Klinik für Neurologie, Christian-Albrechts-Universität Kielm, Universitätsklinikum Schleswig-Holstein, Campus Kiel, Arnold-Heller Strasse 3, Haus 41, 24105 Kiel, Germany. g.wasner@ neurologie.uni-kiel.de
Nat Rev Neurol. 2012 Apr 17;8(5):284-94. doi: 10.1038/nrneurol.2012.54.

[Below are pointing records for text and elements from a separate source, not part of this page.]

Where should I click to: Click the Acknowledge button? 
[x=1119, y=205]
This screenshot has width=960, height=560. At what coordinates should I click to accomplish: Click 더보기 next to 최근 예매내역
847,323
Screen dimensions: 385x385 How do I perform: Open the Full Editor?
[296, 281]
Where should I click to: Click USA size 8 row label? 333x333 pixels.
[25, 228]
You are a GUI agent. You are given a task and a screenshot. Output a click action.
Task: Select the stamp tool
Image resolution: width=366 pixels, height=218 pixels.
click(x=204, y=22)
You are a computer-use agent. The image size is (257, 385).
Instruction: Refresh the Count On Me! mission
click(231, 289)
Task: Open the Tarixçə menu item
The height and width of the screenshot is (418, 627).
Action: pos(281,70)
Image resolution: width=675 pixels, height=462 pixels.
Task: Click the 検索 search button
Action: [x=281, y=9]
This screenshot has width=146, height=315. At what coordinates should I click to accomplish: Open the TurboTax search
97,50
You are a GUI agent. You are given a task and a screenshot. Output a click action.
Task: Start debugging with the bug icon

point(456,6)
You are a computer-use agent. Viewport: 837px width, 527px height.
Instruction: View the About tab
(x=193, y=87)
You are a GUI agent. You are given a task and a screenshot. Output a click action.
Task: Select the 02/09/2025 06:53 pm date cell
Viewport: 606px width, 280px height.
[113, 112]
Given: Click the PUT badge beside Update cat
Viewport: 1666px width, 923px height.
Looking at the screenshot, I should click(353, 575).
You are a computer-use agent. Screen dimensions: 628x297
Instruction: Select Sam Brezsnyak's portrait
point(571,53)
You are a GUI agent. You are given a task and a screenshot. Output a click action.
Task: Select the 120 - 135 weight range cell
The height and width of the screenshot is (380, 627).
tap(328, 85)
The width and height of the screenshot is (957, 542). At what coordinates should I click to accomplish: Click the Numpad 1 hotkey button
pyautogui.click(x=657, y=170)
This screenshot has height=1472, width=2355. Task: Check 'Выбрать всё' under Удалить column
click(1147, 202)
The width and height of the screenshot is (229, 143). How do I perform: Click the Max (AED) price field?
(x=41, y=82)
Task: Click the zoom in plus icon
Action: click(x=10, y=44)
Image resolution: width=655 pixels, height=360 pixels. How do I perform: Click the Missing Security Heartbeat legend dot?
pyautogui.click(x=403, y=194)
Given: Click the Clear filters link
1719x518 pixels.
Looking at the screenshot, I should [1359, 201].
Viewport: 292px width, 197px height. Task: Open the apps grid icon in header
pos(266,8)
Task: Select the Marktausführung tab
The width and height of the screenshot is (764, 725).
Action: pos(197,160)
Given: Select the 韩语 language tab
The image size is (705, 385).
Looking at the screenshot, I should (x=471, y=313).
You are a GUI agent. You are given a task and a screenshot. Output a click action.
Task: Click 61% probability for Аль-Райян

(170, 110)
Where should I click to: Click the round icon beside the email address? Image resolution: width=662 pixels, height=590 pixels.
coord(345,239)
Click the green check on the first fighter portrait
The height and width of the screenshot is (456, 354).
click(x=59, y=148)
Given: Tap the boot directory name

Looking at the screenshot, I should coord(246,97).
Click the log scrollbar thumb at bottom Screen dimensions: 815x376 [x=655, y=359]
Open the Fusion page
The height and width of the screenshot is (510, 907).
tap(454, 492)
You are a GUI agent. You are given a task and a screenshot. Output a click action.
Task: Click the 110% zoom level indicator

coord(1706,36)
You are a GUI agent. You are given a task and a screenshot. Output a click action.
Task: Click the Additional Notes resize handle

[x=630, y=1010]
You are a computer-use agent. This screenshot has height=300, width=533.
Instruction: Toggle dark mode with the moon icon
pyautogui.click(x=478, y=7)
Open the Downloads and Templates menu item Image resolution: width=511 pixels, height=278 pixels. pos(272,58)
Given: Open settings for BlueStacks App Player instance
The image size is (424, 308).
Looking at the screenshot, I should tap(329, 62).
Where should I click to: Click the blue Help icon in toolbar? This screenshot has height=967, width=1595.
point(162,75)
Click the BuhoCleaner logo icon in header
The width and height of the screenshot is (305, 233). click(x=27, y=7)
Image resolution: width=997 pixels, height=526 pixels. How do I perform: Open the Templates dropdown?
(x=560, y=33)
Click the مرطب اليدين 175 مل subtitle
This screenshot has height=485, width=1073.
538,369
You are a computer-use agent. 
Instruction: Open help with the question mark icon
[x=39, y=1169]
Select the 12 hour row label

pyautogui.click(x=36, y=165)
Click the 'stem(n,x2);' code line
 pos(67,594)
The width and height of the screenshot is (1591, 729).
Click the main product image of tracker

Pain is a nonmotor symptom that substantially affects the quality of life of at least one-third of patients with Parkinson disease (PD). Interestingly, patients with PD frequently report different types of pain, and a successful approach to distinguish between these pains is required so that effective treatment strategies can be established. Differences between these pains are attributable to varying peripheral pain mechanisms, the role of motor symptoms in causing or amplifying pain, and the role of PD pathophysiology in pain processing. In this Review, we propose a four-tier taxonomy to improve classification of pain in PD. This taxonomy assigns nociceptive, neuropathic and miscellaneous pains to distinct categories, as well as further characterization into subcategories. Currently, treatment of pain in PD is based on empirical data only, owing to a lack of controlled studies. The facultative symptom of 'dopaminergically maintained pain' refers to pain that benefits from antiparkinson medication. Here, we also present additional pharmacological and nonpharmacological treatment approaches, which can be targeted to a specific pain following classification using our taxonomy.
疼痛是一种非运动症状,至少影响三分之一的帕金森病 (PD) 患者的生活质量。有趣的是,PD 患者常报告不同类型的疼痛,因此需要一种成功的方法来区分这些疼痛,以便制定有效的治疗策略。这些疼痛的差异归因于不同的外周疼痛机制、运动症状在引起或加剧疼痛中的作用以及 PD 病理生理学在疼痛处理中的作用。在这篇综述中,我们提出了一个四层次分类法来改善 PD 中的疼痛分类。该分类法将伤害性疼痛、神经性疼痛和杂类疼痛分配到不同的类别,并进一步细分为亚类。目前,PD 中疼痛的治疗仅基于经验数据,因为缺乏对照研究。“多巴胺维持的疼痛”这一可选症状是指受益于抗帕金森病药物的疼痛。在这里,我们还提出了其他药理学和非药理学治疗方法,可以根据我们的分类法针对特定疼痛进行靶向治疗。